Other high profile local Ds who are opposed to school vouchers are Carol Moseley-Braun, Senator Dick Durbin, U. S. Reps. Bobby Rush, Jesse Jackson, Jr., Luis Gutierrez, Rahm Emanuel, Danny Davis and Jan Schakowsky; high profile North Shore State Senators Jeff Schoenberg (D- Evanston) and Susan Garrett (D- Lake Forest) [and, BTW, New Cook County GOP Chairman Gary Skoien can't seem to find a Republican to run against Garrett, who only won last time 56 to 44 over incumbent Kathy Parker; wait a second, isn't that one of the reasons given for why Maureen Murphy was dumped from the Cook County GOP Chairman position last month-- she didn't find enough good candidates and she didn't pay enough attention to the North and Northwest suburbs, and now Gary Skoien doesn't have an opponent for Lake Forester Susan Garrett- or does he?]

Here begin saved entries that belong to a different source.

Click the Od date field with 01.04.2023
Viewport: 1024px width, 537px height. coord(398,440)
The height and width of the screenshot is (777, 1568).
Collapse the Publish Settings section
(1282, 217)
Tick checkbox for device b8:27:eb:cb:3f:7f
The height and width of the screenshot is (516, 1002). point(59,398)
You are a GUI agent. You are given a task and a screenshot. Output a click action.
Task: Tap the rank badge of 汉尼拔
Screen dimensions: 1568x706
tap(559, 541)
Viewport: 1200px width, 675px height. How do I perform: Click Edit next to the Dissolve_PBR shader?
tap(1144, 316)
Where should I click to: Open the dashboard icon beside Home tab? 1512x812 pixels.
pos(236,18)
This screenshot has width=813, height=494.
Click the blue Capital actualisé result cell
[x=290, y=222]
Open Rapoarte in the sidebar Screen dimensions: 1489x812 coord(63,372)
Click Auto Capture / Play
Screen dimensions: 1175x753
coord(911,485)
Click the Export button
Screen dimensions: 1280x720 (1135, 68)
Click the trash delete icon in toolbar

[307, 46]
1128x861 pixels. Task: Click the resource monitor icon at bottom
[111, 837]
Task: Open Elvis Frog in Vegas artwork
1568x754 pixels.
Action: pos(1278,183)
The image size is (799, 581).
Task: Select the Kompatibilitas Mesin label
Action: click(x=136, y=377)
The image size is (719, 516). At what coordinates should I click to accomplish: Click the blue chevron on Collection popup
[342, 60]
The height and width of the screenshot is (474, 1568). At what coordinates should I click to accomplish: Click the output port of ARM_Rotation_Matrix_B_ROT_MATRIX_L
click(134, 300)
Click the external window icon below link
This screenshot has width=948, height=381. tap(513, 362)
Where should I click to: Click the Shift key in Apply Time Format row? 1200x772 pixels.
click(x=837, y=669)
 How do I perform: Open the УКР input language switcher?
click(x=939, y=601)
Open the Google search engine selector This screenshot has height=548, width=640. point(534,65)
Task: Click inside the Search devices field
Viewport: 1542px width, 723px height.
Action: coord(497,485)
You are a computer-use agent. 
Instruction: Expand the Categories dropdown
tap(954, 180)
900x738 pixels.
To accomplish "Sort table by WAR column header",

And, almost last, but certainly not least, our Honorable Hot Rod Governor, the guy who is standing up to Mayor Daley on a Chicago casino [well, how long the stand lasts we shall see] was joined by his primary oponents Paul Vallas and Roland Burris in opposing school vouchers. Hot Rod sends his daughter to a private school, but he opposes others, who didn't marry as well as the Governor did, having the opportunity to have a school voucher to exercise a similar choice. Now, that would seem to be hypocrisy that the mainstream media might want to comment on. Think again. I mean, there are plenty of stories about Blago's daurghter going to a private school. But, not a one that suggests that Blago is being hypocritical by using his wealth to choose a private school for a daughter, while standing in opposition to giving minority kids of low income parents a similar choice. Some populist is Blago. Gimme a break.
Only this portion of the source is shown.